La literatura, el arte en general, puede ser una de las más formidables armas de guerra.
Por eso la Oficina de Propaganda de Guerra (abierta en el Reino Unido en septiembre de 1914) reclutó a escritores famosos. Como H.G.Wells, Kipling o Arthur Conan Doyle. Este último había tratado de alistarse en el ejército al estallar la I Guerra Mundial sin éxito, por culpa de sus 55 años. Pero Doyle no se resignó. Y se unió a la lucha de la mejor manera que sabía: escribiendo. Fruto de este empeño es el relato que os presento. Una rareza dentro de la saga del famoso detective Sherlock Holmes.
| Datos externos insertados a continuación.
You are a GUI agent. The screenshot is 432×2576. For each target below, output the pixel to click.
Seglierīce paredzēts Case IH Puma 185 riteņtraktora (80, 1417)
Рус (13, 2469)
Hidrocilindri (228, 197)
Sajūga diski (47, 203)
Primero, por su caracterización. El autor no descubre al detective hasta muy avanzado el relato (yo tampoco lo haré, para no estropearos la sorpresa). Y lo camufla tan bien, incluso para los lectores más aficionados a las peripecias del famoso investigador, que nos presenta una de las mejores interpretaciones de Sherlock Holmes. El lector tiene la sensación, durante una buena parte de la historia, de estar leyendo una obra de espías.
El último saludo antes de que caiga el telón
Pero sobre todo por su ambientación. Desde el inicio, el relato nos sitúa ante un final de ciclo; en varios sentidos. Doyle quiso que este cuento fuera el epílogo de su singular detective Sherlock Holmes. Por supuesto, no lo consiguió (la criatura era tan genial que estaba dotada de vida propia). Aunque hubiera sido una despedida a la altura de Holmes desde el mismo título. (El último saludo, hace referencia a la reverencia que hacían los divos del teatro al final de la función, antes de que cayera el telón). Pero el autor también quiso (y supo) reflejar el final de una época, a través de uno de los inicios más fascinantes y originales que he leído nunca. «Eran las nueve de la noche del día 2 de agosto, del más terrible mes de agosto de la historia del mundo.»